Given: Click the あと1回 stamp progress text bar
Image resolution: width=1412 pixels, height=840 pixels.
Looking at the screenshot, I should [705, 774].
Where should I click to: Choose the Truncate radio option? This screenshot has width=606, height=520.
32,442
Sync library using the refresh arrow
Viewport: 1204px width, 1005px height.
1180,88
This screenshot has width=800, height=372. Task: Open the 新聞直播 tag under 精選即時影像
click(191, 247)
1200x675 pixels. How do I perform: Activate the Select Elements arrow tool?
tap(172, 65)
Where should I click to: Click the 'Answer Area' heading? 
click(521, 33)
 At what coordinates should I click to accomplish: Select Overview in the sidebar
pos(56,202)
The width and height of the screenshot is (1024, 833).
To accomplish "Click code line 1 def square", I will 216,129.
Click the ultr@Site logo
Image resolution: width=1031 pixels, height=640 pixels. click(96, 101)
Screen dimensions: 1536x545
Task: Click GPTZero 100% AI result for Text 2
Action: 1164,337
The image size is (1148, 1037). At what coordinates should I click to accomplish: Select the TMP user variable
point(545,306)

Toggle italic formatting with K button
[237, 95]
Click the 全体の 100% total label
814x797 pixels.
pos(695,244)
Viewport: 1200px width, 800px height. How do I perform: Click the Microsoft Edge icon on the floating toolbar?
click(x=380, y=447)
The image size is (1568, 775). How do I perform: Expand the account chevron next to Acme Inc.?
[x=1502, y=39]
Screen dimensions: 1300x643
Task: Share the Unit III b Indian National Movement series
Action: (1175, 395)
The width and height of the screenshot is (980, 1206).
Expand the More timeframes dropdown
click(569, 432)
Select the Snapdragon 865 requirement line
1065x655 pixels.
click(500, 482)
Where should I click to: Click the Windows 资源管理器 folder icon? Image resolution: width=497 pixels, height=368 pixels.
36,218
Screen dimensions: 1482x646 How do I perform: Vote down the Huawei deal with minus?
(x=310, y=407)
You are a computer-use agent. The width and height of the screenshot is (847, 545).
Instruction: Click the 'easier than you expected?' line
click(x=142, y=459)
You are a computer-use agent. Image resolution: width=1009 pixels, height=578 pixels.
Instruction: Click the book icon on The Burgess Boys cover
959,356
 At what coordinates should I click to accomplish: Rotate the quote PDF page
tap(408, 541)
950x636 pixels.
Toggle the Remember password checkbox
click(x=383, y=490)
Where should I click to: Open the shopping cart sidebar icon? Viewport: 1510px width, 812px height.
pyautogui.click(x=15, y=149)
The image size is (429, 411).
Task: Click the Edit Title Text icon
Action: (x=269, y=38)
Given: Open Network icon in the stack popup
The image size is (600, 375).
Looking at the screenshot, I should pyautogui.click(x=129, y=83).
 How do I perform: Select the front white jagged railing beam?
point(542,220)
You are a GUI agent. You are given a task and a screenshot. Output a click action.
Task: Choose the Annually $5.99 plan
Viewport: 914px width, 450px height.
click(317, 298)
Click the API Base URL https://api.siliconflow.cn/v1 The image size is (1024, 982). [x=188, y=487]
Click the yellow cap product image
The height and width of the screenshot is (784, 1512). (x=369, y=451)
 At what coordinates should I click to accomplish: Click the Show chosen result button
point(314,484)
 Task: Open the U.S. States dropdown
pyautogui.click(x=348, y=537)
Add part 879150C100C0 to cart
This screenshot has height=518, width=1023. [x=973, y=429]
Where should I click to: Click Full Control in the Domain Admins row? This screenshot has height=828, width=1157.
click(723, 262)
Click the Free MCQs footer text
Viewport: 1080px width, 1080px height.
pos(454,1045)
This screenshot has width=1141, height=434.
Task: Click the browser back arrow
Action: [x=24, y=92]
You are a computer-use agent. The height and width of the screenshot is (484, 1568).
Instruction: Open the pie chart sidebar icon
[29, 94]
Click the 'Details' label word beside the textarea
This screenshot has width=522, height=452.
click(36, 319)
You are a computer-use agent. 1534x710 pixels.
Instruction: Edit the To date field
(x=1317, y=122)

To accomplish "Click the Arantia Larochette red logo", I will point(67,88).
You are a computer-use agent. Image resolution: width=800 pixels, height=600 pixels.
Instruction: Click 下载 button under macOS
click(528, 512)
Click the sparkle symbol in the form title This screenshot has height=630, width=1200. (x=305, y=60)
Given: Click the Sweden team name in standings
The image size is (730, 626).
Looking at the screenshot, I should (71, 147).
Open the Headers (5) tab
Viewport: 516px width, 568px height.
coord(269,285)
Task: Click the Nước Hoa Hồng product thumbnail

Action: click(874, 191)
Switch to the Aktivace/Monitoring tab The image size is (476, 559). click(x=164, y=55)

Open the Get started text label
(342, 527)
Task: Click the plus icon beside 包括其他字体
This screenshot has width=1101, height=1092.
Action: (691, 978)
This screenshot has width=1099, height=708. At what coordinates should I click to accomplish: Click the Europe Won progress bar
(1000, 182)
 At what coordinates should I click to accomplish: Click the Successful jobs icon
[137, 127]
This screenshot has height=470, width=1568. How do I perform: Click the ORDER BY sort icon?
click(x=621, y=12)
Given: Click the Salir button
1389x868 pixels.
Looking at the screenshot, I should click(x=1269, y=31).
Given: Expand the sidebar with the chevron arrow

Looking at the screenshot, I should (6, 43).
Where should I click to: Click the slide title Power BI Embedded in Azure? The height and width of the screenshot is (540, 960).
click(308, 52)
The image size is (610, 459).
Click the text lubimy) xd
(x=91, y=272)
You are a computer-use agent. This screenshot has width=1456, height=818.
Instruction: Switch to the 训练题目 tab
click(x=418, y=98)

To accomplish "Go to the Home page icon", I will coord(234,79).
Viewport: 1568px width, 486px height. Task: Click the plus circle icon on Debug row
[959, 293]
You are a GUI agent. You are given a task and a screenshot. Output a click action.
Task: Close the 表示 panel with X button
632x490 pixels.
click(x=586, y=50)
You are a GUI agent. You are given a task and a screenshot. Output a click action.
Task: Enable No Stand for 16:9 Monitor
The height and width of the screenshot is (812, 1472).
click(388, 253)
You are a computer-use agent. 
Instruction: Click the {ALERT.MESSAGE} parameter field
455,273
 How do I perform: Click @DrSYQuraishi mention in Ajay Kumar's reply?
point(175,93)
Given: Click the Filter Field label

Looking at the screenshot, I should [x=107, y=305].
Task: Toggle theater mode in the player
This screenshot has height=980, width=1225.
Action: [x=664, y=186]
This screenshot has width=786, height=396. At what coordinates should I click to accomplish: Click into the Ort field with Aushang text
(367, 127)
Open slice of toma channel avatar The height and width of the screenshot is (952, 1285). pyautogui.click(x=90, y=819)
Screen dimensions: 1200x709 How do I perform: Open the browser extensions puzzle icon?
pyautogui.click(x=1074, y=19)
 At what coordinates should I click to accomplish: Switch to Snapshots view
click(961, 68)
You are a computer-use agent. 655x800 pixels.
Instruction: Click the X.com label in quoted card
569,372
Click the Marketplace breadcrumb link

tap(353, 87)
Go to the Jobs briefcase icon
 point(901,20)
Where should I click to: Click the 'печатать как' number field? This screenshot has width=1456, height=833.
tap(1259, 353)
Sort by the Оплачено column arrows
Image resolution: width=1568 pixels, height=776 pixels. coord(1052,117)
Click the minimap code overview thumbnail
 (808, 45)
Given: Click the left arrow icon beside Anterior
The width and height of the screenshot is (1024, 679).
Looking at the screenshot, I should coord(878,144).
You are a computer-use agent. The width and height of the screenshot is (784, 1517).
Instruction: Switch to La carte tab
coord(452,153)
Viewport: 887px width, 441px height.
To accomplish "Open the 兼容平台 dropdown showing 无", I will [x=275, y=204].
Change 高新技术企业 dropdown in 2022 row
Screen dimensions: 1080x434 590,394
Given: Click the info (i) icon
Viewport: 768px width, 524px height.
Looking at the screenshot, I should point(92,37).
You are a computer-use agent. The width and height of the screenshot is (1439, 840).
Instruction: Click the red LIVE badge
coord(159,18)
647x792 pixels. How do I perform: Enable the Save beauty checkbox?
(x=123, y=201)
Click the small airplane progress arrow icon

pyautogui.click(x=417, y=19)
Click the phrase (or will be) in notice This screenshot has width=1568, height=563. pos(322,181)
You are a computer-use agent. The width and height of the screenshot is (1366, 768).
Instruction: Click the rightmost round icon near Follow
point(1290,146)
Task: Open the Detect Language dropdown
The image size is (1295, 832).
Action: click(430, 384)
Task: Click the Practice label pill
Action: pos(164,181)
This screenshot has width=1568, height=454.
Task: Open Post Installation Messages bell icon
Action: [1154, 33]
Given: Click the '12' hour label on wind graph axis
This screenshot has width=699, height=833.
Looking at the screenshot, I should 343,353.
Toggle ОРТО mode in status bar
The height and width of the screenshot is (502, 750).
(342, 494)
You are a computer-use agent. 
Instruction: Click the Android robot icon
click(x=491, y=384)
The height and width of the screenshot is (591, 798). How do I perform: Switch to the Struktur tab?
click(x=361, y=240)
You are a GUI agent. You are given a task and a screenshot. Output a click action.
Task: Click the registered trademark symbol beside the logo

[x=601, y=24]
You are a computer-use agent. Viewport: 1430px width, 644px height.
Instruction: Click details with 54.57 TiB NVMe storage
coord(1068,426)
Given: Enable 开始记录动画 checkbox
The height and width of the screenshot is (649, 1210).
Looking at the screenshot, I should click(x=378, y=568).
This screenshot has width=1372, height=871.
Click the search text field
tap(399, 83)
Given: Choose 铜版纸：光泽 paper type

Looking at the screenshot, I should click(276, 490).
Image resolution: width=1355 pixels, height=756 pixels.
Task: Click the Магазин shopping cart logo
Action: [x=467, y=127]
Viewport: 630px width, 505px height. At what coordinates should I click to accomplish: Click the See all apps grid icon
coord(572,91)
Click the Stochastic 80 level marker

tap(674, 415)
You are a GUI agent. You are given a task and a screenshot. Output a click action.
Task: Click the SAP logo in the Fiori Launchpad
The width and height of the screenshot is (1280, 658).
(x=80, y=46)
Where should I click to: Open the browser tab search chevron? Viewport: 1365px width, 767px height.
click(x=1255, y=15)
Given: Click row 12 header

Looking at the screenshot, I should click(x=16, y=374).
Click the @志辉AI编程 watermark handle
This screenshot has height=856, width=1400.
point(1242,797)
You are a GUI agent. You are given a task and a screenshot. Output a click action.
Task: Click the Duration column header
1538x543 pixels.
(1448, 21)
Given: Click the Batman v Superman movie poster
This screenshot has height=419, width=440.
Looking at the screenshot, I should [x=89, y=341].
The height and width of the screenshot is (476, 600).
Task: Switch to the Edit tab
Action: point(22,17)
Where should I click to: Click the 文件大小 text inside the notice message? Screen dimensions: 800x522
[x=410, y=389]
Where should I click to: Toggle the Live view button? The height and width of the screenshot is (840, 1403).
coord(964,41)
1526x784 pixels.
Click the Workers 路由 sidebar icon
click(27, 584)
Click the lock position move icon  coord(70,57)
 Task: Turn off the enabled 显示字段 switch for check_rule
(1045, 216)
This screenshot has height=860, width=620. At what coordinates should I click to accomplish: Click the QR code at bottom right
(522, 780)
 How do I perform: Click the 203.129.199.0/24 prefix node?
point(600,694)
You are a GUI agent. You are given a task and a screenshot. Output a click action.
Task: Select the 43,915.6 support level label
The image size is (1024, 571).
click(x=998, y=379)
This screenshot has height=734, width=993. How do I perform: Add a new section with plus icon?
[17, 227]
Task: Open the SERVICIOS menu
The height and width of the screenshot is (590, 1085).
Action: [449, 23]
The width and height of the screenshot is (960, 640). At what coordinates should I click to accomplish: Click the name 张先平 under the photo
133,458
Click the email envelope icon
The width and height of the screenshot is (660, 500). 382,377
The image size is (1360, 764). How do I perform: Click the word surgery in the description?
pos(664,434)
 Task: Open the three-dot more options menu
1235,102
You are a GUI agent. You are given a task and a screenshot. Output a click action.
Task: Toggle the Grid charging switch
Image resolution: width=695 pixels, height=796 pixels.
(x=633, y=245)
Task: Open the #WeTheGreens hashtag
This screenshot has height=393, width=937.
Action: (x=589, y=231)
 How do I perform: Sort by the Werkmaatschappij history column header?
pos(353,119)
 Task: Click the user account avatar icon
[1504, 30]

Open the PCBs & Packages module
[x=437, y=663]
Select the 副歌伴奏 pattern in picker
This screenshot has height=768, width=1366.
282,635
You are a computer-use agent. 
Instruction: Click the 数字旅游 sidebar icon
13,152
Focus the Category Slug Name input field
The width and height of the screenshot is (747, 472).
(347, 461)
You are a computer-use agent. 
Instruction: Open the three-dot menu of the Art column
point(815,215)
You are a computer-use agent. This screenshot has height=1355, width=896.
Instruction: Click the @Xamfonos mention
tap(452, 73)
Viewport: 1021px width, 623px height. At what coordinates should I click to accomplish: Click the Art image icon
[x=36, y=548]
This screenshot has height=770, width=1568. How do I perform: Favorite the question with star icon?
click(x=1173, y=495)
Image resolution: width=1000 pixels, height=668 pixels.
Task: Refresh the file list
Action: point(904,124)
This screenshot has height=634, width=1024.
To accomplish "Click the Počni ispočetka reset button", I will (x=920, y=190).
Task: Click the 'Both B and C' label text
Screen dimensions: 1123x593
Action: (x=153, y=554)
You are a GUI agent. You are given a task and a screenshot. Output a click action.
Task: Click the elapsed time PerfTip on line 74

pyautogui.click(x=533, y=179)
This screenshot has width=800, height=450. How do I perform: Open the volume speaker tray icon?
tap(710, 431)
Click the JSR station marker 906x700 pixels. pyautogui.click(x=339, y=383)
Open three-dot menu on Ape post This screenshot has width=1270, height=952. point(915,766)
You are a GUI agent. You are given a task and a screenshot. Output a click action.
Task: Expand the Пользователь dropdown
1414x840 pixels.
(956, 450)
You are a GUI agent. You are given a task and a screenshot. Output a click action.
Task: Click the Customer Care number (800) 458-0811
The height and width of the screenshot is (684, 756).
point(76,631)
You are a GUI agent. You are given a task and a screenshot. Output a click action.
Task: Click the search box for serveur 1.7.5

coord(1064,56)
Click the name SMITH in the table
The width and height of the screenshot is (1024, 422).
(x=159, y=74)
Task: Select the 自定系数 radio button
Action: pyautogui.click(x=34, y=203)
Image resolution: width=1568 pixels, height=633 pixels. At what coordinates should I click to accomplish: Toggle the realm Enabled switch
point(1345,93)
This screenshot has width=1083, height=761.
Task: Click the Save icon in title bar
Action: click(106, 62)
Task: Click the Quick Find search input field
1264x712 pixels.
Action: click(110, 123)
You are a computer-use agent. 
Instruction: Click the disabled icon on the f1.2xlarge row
◇ ◇ ◇ ◇
# [Required work]
Wherever the word "input" appears in the listing above, copy that line.

# [Finished exercise]
Focus the Category Slug Name input field
Task: Click the Quick Find search input field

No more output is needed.